What to do => Print the records below exactly, from the line containing "Select the 日K tab" down to the line containing "Instruction: Click the", both lines included, and omit every picture.

Supplied entries =>
Segment Open
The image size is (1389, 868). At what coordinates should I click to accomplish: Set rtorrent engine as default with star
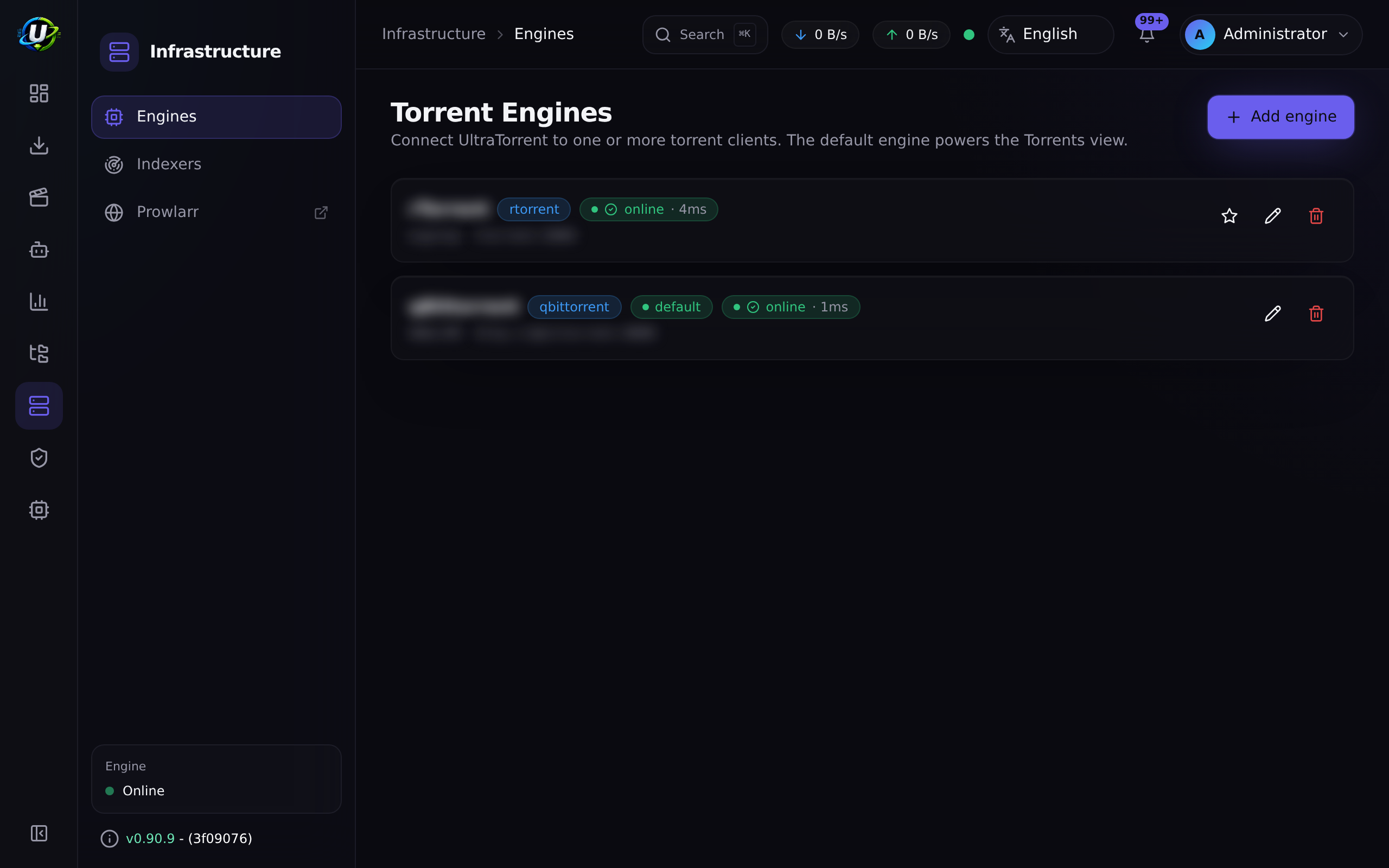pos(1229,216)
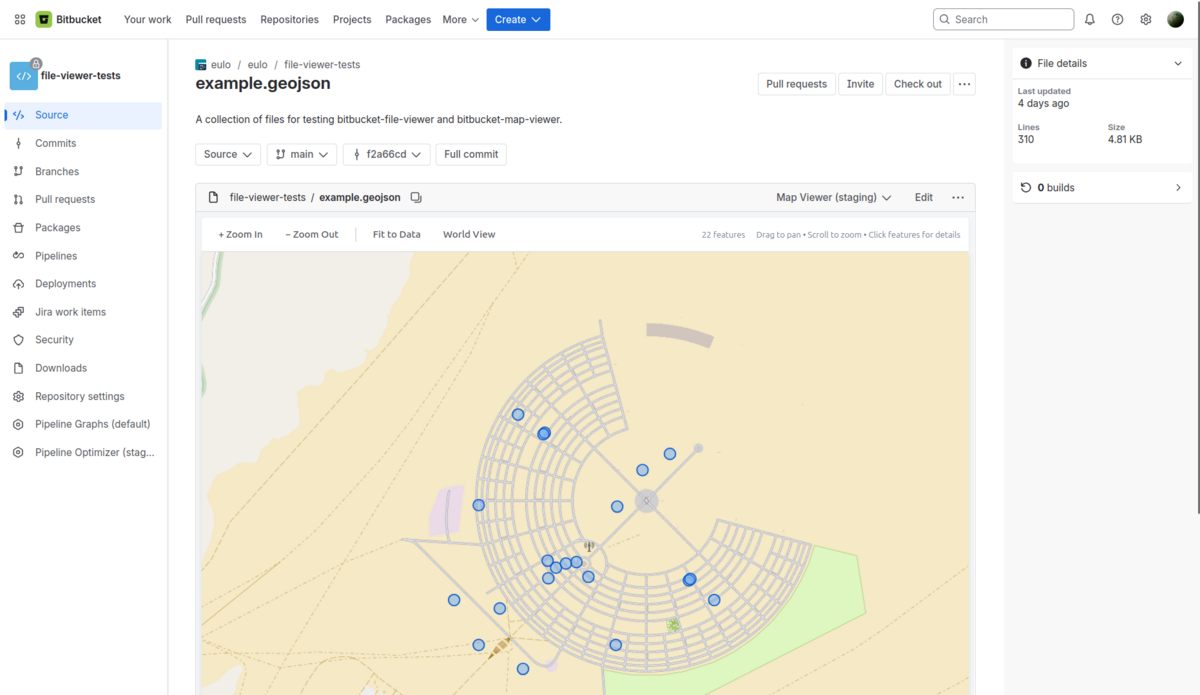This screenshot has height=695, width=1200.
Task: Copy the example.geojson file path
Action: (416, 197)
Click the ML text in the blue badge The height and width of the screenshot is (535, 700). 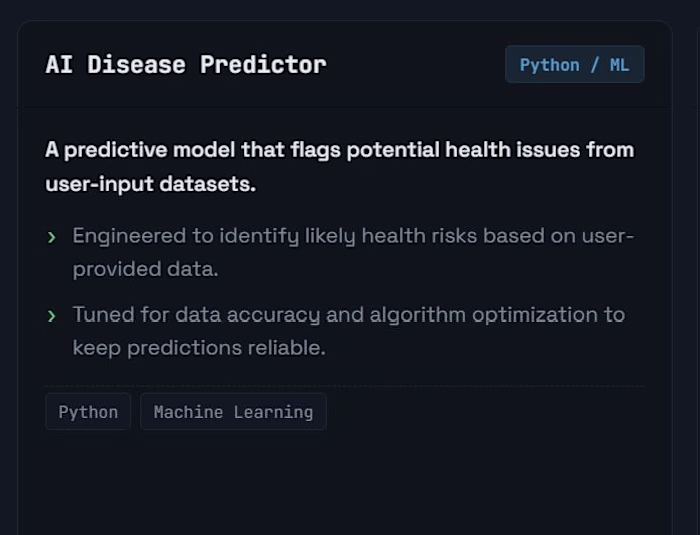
Segment Closed
Segment Open
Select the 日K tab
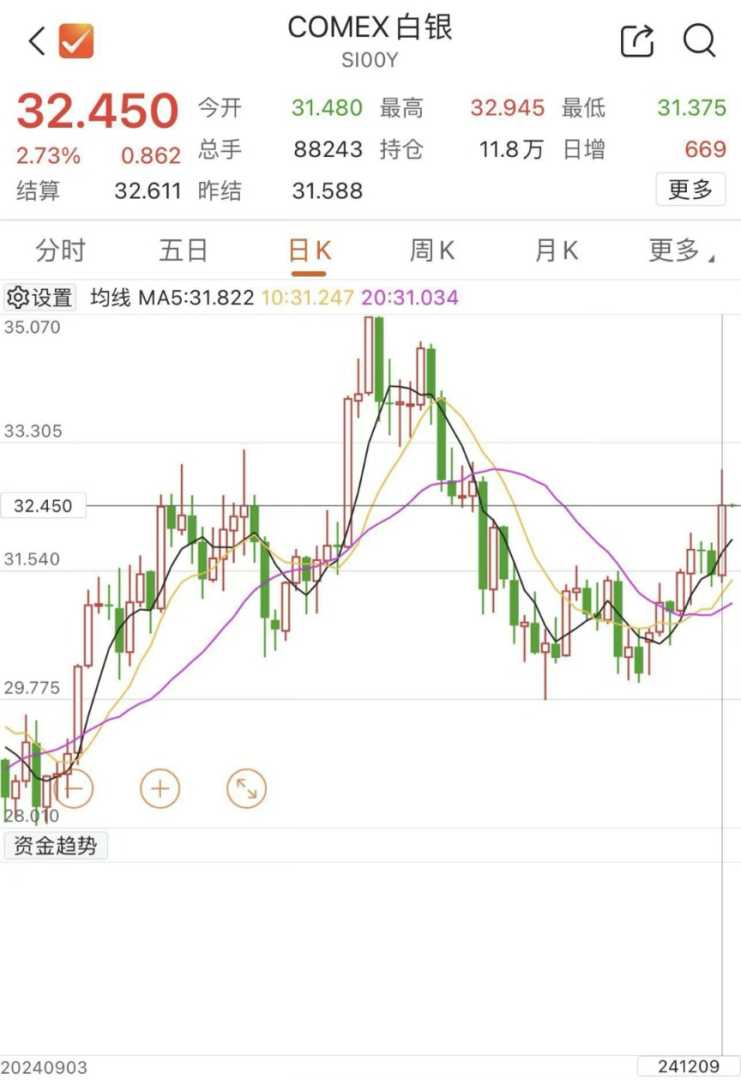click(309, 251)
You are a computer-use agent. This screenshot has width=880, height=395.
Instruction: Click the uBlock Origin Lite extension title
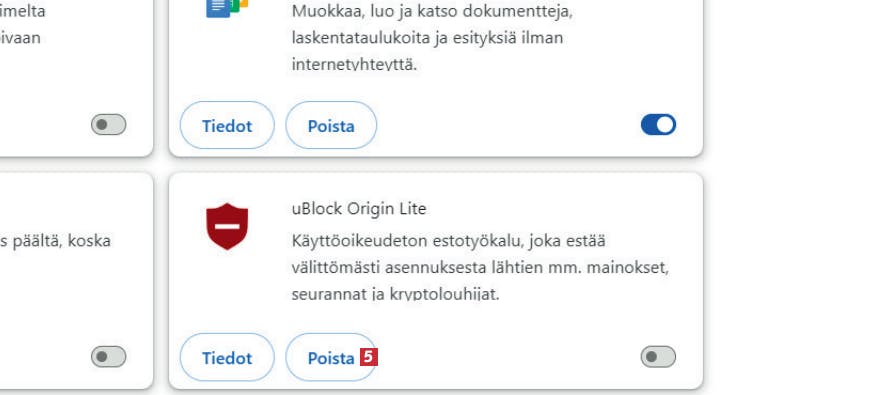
Segment Closed
Segment Open
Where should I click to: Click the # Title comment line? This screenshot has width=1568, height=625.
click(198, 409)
Segment Closed
Task solution =>
Select the 日K tab
click(309, 251)
You are a computer-use agent. This screenshot has width=880, height=395.
Instruction: Click the uBlock Origin Lite extension title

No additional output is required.